Next, a method for manufacturing the hydraulic breaker 1 will be described with reference to FIGS.
Since the hydraulic breaker 1 described above is configured such that the cylinder 3 and the front head 2 are directly fastened by a pair of screws 17 and 19, the processing of the hydraulic passage and the outer shape necessary for the cylinder 3 is as shown in FIG. The material 3S for the cylinder 3 (hereinafter also referred to as “cylinder blank”) is processed after being mounted on the front head 2.

  That is, as shown in the figure, the front head 2 is formed with the internal thread 17 on the inner peripheral surface on the cylinder 3 side as described above, while the cylinder 3 is in the state of the cylinder blank 3S in the state of the front head. A male screw 19 is formed so as to be able to be screwed onto the two female screws 17. Here, the cylinder blank 3S in this state is substantially cylindrical as shown in the figure, and the inner diameter 3n for interior of the sleeve 11 is processed, but is necessary as the cylinder 3. The hydraulic passage and outer shape are not processed.
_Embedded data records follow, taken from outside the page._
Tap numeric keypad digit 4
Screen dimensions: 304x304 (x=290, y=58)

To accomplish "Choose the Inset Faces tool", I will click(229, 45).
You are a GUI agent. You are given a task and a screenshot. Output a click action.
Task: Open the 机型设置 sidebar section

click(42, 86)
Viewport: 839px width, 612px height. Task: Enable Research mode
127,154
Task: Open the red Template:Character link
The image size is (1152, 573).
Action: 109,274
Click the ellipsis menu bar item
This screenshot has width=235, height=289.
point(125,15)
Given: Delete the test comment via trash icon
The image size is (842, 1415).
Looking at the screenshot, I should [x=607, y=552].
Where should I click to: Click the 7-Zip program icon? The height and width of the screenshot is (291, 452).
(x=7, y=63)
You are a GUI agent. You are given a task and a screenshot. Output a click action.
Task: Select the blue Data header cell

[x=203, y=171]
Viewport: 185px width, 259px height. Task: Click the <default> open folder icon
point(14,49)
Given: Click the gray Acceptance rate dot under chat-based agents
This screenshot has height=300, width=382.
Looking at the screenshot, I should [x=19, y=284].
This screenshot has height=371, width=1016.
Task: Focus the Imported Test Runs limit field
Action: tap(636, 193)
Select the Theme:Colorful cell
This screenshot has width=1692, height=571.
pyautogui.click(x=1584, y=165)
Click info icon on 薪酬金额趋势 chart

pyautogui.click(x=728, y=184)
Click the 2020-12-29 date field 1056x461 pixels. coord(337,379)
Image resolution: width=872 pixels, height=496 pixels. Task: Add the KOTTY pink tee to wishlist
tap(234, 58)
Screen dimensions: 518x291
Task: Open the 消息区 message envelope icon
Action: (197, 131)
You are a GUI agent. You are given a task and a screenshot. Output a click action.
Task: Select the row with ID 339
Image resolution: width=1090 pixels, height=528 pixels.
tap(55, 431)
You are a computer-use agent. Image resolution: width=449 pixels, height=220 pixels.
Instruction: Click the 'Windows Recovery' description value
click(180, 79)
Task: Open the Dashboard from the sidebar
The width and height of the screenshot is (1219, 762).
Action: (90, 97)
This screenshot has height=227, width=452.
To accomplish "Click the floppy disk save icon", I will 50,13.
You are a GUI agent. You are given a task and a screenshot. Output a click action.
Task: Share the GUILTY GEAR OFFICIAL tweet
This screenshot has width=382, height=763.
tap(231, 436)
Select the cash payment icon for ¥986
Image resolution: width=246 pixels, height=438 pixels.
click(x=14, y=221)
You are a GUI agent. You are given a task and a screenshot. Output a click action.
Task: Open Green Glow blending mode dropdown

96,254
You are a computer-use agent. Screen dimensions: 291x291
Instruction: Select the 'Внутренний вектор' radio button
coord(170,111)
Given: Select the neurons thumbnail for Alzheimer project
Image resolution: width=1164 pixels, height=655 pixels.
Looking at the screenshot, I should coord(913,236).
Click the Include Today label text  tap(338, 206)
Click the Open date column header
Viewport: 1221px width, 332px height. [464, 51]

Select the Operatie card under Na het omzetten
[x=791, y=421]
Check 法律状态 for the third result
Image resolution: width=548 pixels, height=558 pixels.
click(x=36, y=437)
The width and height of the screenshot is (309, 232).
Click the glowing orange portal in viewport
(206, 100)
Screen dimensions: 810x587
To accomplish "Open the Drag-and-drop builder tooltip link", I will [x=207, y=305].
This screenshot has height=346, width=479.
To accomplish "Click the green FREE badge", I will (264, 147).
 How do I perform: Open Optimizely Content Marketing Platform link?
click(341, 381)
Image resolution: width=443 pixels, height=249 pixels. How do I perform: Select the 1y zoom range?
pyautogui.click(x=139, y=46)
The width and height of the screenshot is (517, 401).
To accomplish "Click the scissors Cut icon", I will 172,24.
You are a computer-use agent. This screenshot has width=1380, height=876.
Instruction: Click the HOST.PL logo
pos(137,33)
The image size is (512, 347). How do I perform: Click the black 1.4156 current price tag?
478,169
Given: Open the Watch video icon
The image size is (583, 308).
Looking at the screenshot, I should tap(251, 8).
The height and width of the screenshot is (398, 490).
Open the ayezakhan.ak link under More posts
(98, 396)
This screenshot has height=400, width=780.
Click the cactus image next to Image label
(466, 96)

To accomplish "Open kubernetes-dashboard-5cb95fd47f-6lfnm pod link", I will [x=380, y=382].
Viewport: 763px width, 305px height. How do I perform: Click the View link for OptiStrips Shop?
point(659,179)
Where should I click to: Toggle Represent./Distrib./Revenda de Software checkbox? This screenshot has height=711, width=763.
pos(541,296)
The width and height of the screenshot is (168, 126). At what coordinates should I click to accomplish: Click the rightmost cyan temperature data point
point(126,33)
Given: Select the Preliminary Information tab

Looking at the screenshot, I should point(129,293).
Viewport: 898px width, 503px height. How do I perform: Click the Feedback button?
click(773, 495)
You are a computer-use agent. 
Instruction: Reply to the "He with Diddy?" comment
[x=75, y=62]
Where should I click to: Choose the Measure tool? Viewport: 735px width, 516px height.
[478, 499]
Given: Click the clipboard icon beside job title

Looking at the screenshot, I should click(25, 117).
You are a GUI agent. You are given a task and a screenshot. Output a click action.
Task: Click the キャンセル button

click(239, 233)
That is, the processing of the hydraulic passage and the outer shape is related to the relative position with respect to the front head 2. In this hydraulic breaker 1, the front head 2 and the cylinder 3 are directly fastened by a pair of screws 17 and 19. Therefore, these processes are performed in a state where the relative position is fixed after fastening. On the other hand, the turning of the inner diameter 3n or the like where the position in the rotation direction does not matter is already processed.

  On the other hand, with respect to the front head 2, in the stage shown in the figure, inner diameter processing including processing of a bearing portion for mounting the striking chamber 12 and the front bush 13, drilling of a portion for mounting the rod pin 15, and four planes 2g Thus, the outer shape processing or the like formed into a substantially rectangular shape has been processed (see FIG. 1). Further, in order to prevent wear during the operation of the hydraulic breaker 1, the front head 2 is heat-treated so as to have a predetermined hardness. In the example of this embodiment, the front head 2 is in a completed state. Yes, the processing and processing necessary for the front head 2 has already been performed in this state.

  Next, as shown in FIG. 3, the front head 2 and the cylinder blank 3S are directly fastened and integrated with each other with a pair of screws 17 and 19 formed on the front head 2 and the cylinder blank 3S, respectively. Hereinafter, this integrated state before completion is also referred to as “main body blank”). Hereinafter, the main body blank 20S is treated as “one cylinder”, and it is not a principle to loosen and disassemble the pair of screws 17 and 19, and the main body blank 20S is subjected to necessary processing and processing. The same applies to the completed integrated front head 2 and cylinder 3.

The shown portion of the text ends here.